Je m’assieds, je soulève une branche pourrie et j’observe le mystérieux et inlassable labeur d’une foule d’insectes, têtes d’épingle armées de longues et fines pattes, grains de café petits et dodus, tous venus d’un autre monde.

Je me lève et je cours dans les bois, je suis entouré de chants d’oiseaux ; je m’enfonce dans les taillis, je glisse le long d’un talus, je bondis par-dessus un fossé et je découvre un long espace dégagé. Je galope, je file, je fends l’air, je fends l'aire, de plus en plus vite !
Ma course devient inquiète, je ne connais pas cette partie de la forêt. Dois-je prendre à gauche ou à droite ? À tout hasard je vais tout droit, d'ailleurs le vent m'y pousse. Mon assurance diminue à chaque pas.

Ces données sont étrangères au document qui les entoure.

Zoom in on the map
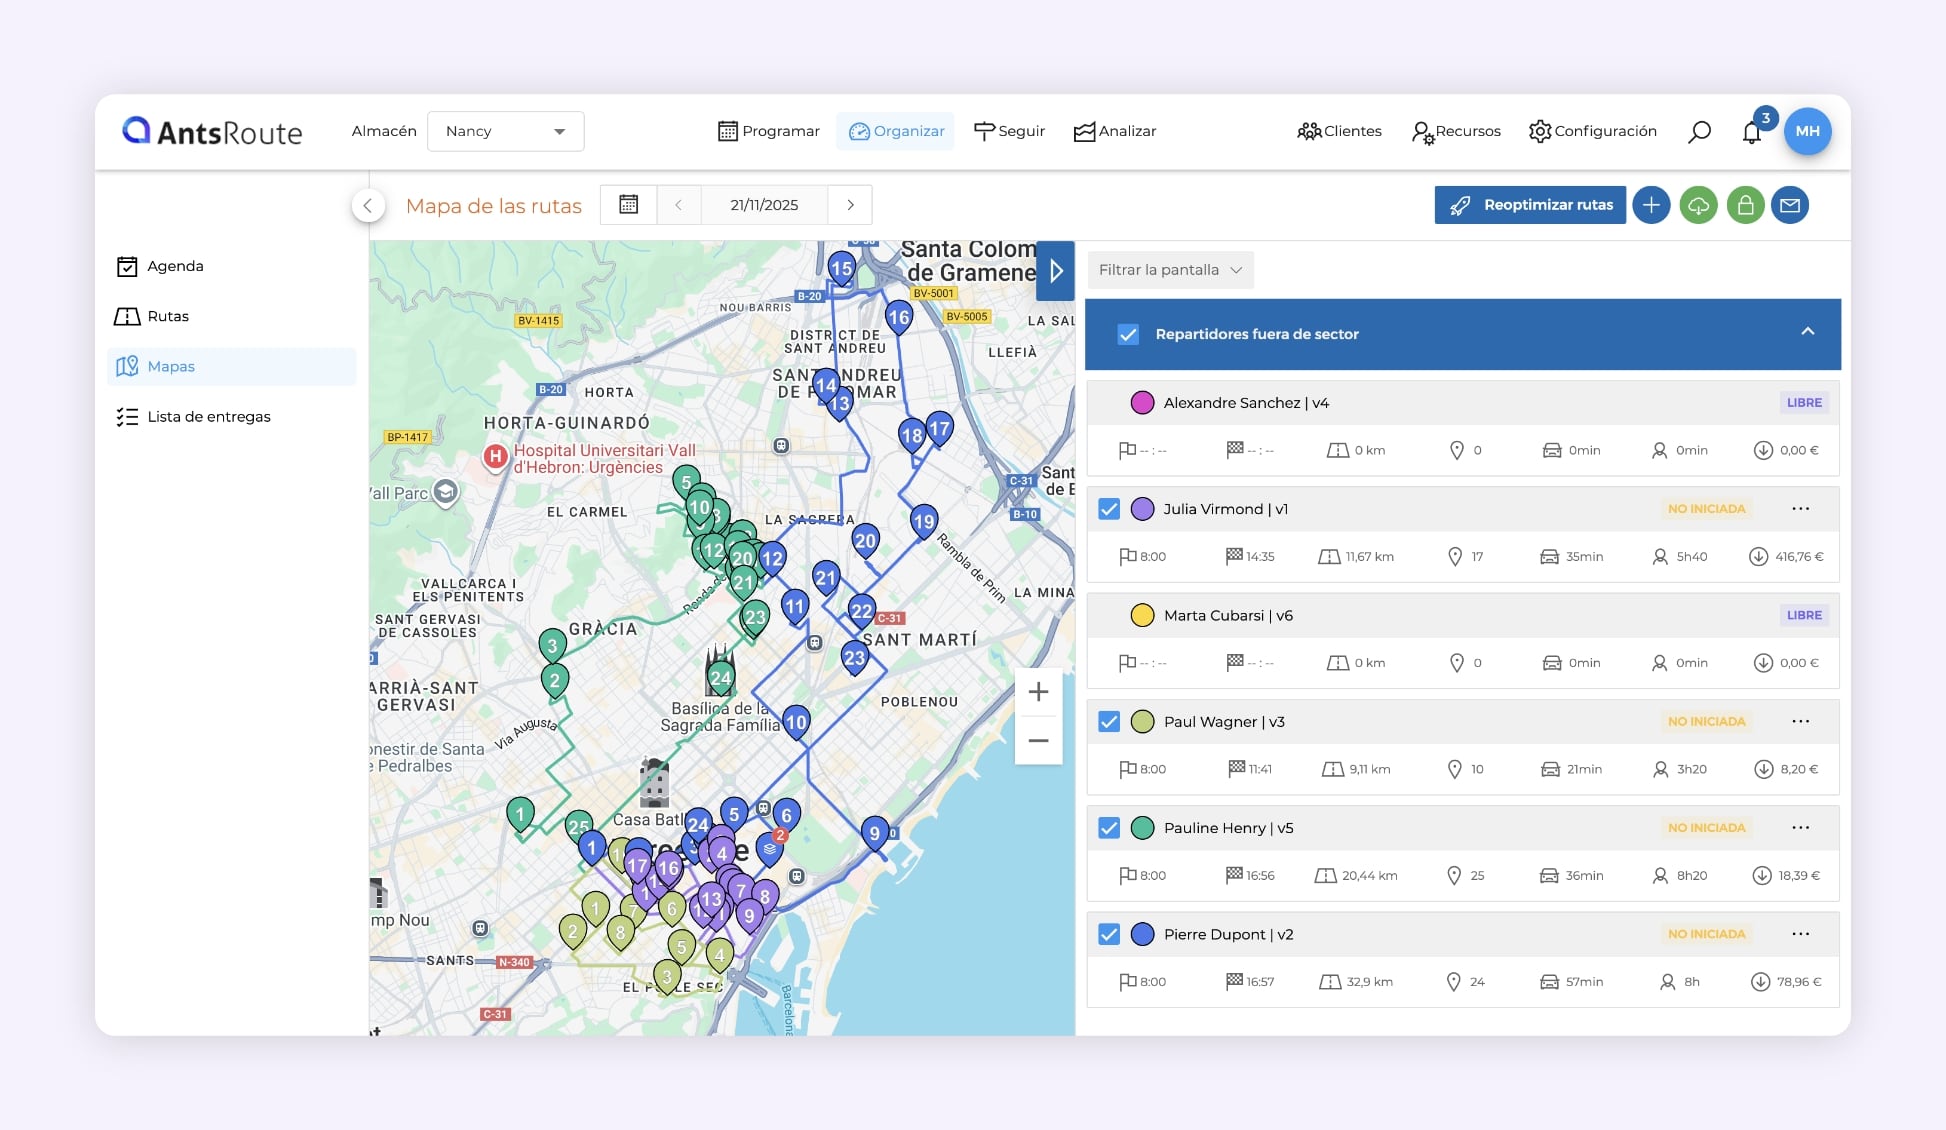Screen dimensions: 1946x1130 click(1038, 692)
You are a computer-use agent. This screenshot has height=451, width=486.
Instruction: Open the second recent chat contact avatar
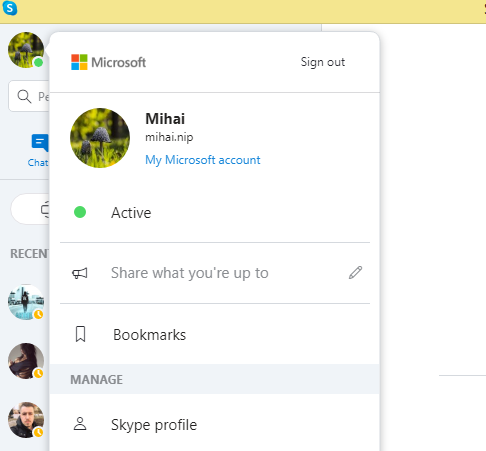coord(26,361)
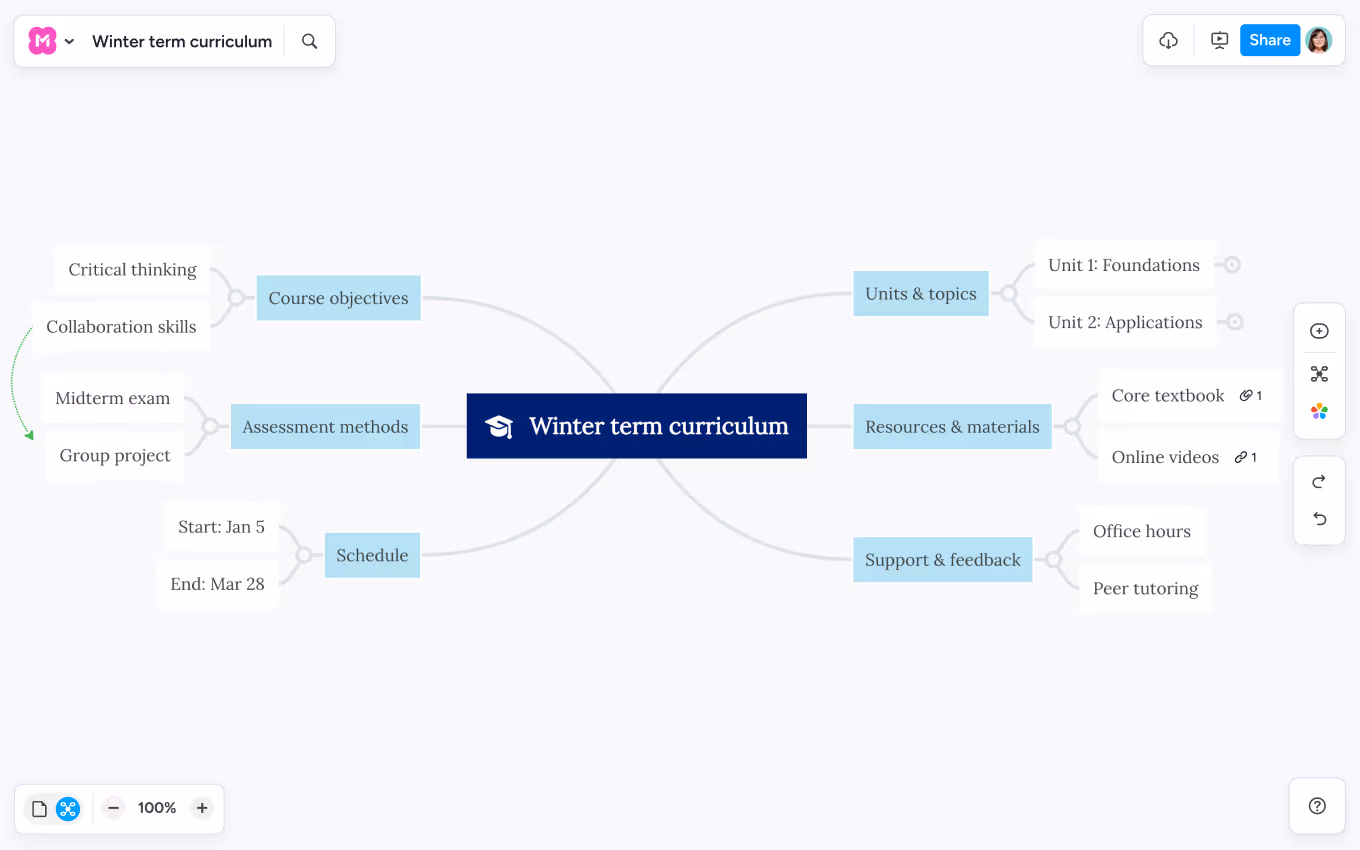The height and width of the screenshot is (850, 1360).
Task: Open the colorful style theme picker
Action: pyautogui.click(x=1319, y=412)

À l’entrée d’une vaste clairière je m’arrête. J’explore les abords de la trouée dans l’espoir de trouver un chemin, mais partout s’étend le brun tapis des feuilles mortes. J'y distingue des amorces de sentier, mais lequel est le bon ?

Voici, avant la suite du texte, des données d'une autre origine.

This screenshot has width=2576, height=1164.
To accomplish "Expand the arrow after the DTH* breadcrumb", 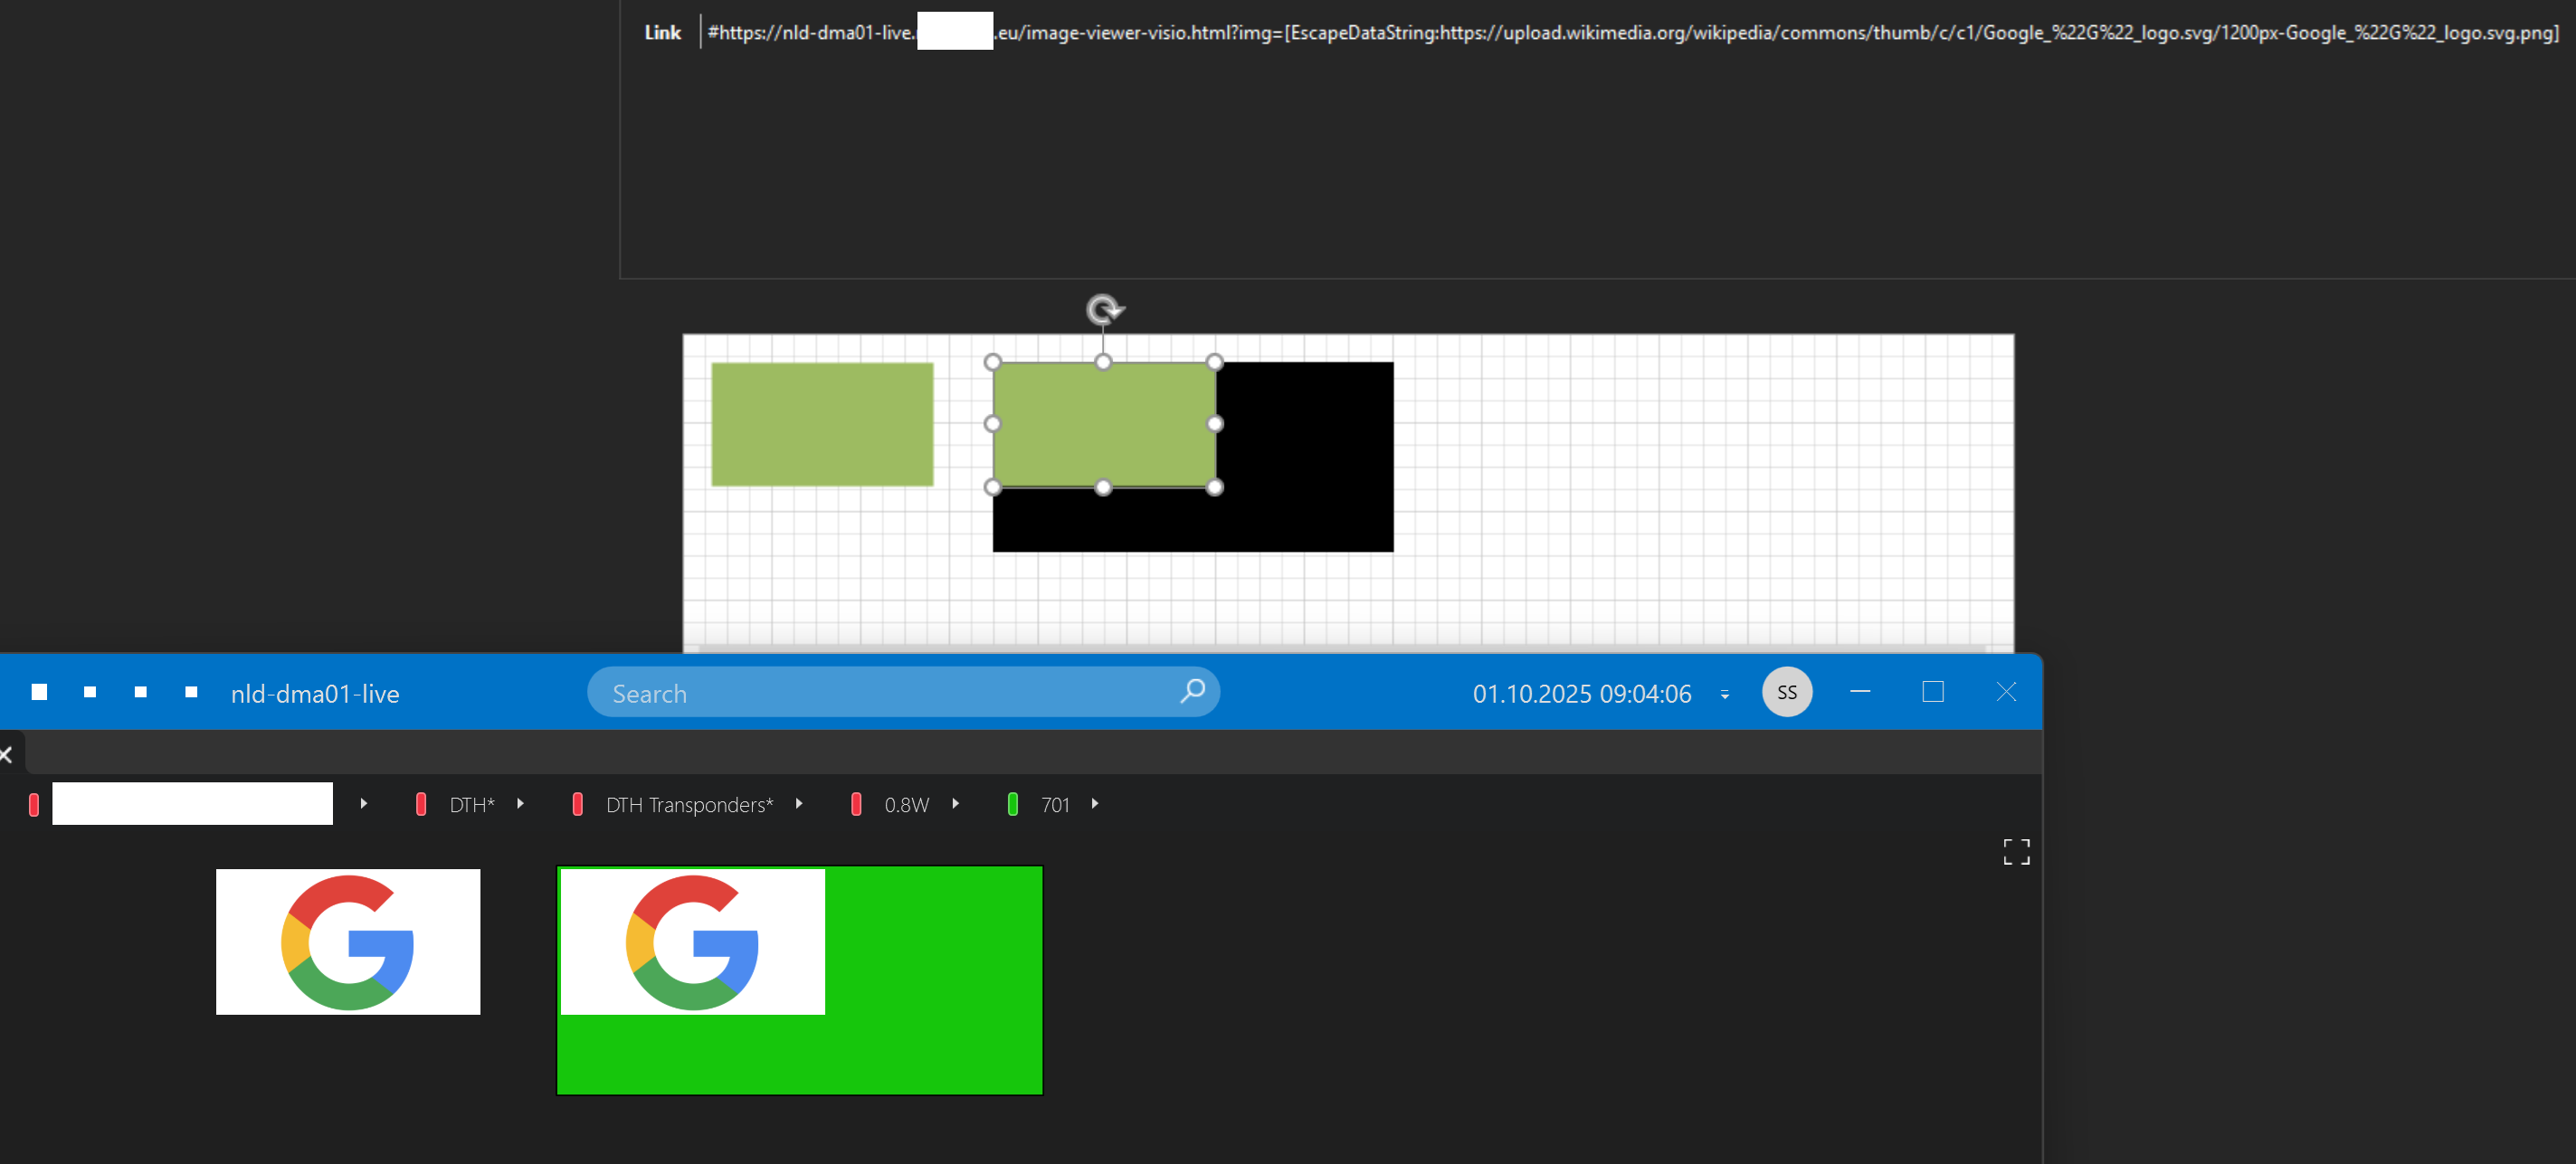I will (x=520, y=804).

N'est-ce pas souvent un chemin trompeur, celui que foulent nos pas ?

Maman veut que nous soyons rentrés pour le dîner, je crains d'arriver en retard. Finalement je continue dans le sens indiqué par le vent ; je finirai bien par rencontrer une route.
Depuis des heures la forêt défile, interminable : des arbres, des buissons, sans fin. La nuit tombe, l'heure du repas est passée depuis longtemps. Je cours dans l'espoir de réduire mon retard. Les branches giflent, les souches heurtent, les ronces griffent, les orties brûlent. Peu importe, chaque minute compte !
Je longe un ravin, je trébuche et je déboule le long d’une pente. Je tombe de plus en plus vite, roué par les rocs. Je disparais au fond de la vallée.

Je suis dans le couloir, maman et papa débattent de mon sort, j'ai peur. Ils m'autorisent à entrer. D’emblée papa me dit que je mérite un châtiment exemplaire. Une vive frayeur me traverse le corps, je panique, je fuis.
Un monstre lumineux me poursuit. Il éblouit ses proies pour les perdre. Je cours droit devant moi, j'esquive adroitement les obstacles. Mieux vaudrait l’affronter de face, avec courage, mais j'ai trop peur !
Ma course ralentit, mes pieds n'avancent qu'à grand-peine. À chaque pas une vive douleur me cercle les chevilles. Elles sont prisonnières d'anneaux en fer joints par une chaîne. Cet acier m’écorche la chair, du sang perle et coule sur le métal.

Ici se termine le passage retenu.